String Searching

The problem is almost trivial: given a huge input string (the "haystack"), find a small substring ("needle"). And the default search algorithm is so simple that it takes creativity to imagine something better. Now, I don't know about you but after years of seeing and using that trivial solution, it was harder and harder to think of alternatives. So one day I decided I really need to understand this better, and dug into the classic algorithms.

Ask yourself: Do I understand the problem?

Actually, there are more formal definitions, but we'll skip them for now: it would only serve to distract from the point I am trying to make.

Setting up a test harness

As usual, our first step is to prepare a testbed. Our code strategy for the test will be this:

Therefor, our test code looks like this:

#! -*- Encoding: Latin-1 -*-

def read_text_file(filename, needle):
    data = list(open(filename).read())
    
    for index, char in enumerate(data):
        o = ord(char) - ord('a')
        if o < 0 or o >= 26:
            data[index] = ' '
    
    text = "".join(data).lower()
    return 10 * text + needle

def selftest():
    import time
    needle = "%"
    haystack = read_text_file(<Filename for H.G.Wells' War of the Worlds<, needle)

    functions = {
        'builtin search' : builtin_search,
        'naive_search' : naive_search,
        'robin_karp' : robin_karp,
        'knuth_morris_pratt' : knuth_morris_pratt, 
        'naive_search_variant' : naive_search_variant,
        'naive_search_pythonesque' : naive_search_pythonesque,
    }

    expected_result = None
    for function_name in functions:
        function = functions[function_name]
        t0 = time.time()
        result = function(needle, haystack)
        t0 = time.time() - t0
        print "%32s: %12.2f for result %6d" % (function_name, t0, result, ) 

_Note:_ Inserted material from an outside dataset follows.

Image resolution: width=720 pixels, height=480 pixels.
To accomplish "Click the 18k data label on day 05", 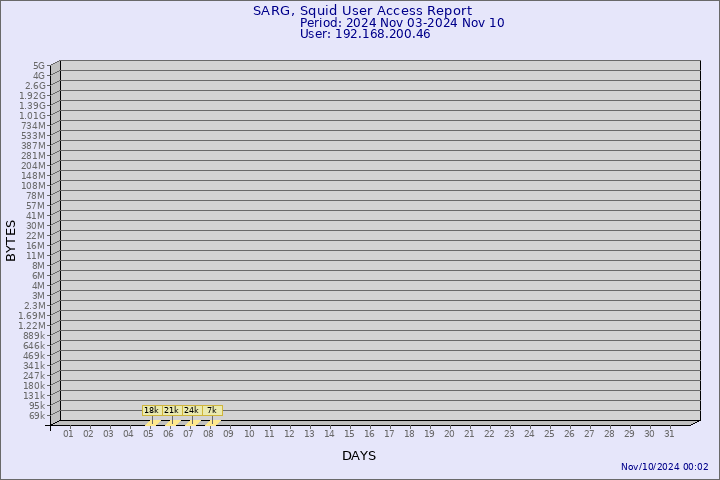I will (x=151, y=410).
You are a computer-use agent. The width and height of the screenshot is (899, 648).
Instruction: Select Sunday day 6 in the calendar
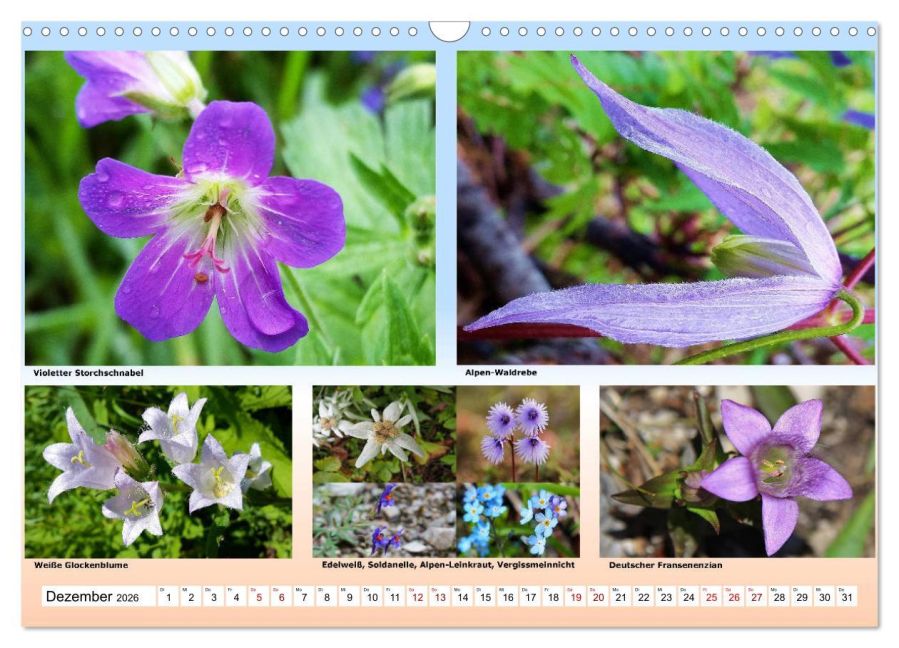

        if expected_result is None:
            expected_result = result
        else:
            assert result == expected_result

if __name__ == "__main__":
    selftest()

Brute Force

The brute force algorithm works like this:

def naive_search(needle, haystack):

    # Enumerate all possible characters in haystack
    for i in xrange(len(haystack)):

        # Check if the substring at this position matches haystack
        found = True
        for j in xrange(len(needle)):
            if haystack[i+j] != needle[j]:
                found = False
                break

        # If there is a match, we're done
        if found:
            return i

    # no match: return -1 indicates failure
    return -1

The logic to compare the substring is very explicit, but also very un-pythonesque. A more pythonic code could read:

def naive_search_pythonesque(needle, haystack):
    n = len(needle)

    # Enumerate all possible characters in haystack
    for i in xrange(len(haystack)):

        # Check if the substring at this position matches haystack
        if haystack[i:i+n] == needle:

            # If there is a match, we're done
            return i

    # no match: return -1 indicates failure
    return -1

Robin-Karp

Now, the Robin Karp string search algorithm gets a bad press, but the idea behind it is really smart and generalizes to a lot of related problems. It was also the first "advanced" string search algorithm that I "got", so I have a kind of sentimental attachment to it.

The basic idea is this:

  1. Treat the haystack not as an array of characters, but as an array of numbers. That is trivial in C, and in Python you can use 'ord' to map characters to ASCII (things are a bit more tricky once you head over to Unicode - as you should! - but for now we'll keep it simple). For example, the following python line: h = map(ord, haystack) converts a string into an array of ASCII ordinals. Example:
    >>> test = "this is a test"
    >>> map(ord, test)
    [116, 104, 105, 115, 32, 105, 115, 32, 97, 32, 116, 101, 115, 116]
    
  2. Do the same for the needle. Now you have two arrays of numbers. This reduces the problem of finding a substring to the problem of finding an array of numbers in another array of numebrs. Doesn't sound like too much of a reduction yet, but bear with me.
  3. Now, observe the any substring in haystack matching needle must, by definition, be of length len(needle).
  4. Observe also that since we have numbers, we can calculate a hash value for the needle.
  5. Then, if we calculate a hash value for a subarray of length n in haystack, all we need to compare is the two hash values to find out if the strings match. Great: comparing two integers gives us a comparison of arbitrarily long strings, at a lot faster speed. There is only one minor problem: calculating the hash faster than string comparison...
  6. Now, this is where the really smart thing comes in: choice of hash function:
    • We need a hash function that will slide a window of n = len(needle) integers across all integers in haystack.
    • In particular, this means: one character is added in the front, one character at the end is removed to update the hash.
    • So, for the needle, we'll simply use the sum of all input values. We will use the very simple Python function
      key = sum(map(ord, needle))
      
      . This wouldn't work in C, but we are here at pyalda.com, not at calda.com.
    • For the haystack, we do the same thing, but we keep two indices in haystack:, one for the character in the front added to the sum, and one for the character and the end, being removed from the hash. This means updating the hash is now O(2) rather than O(N).
  7. The beauty is this: rather than having to match potentially all m characters over and over again, we just compare two integers (fast!) and know if we have. But do we know? Actually, there could be a collision between two hashes. Because this can happen, we'll compare the actual substring once the hashes match, to skip spurious matches.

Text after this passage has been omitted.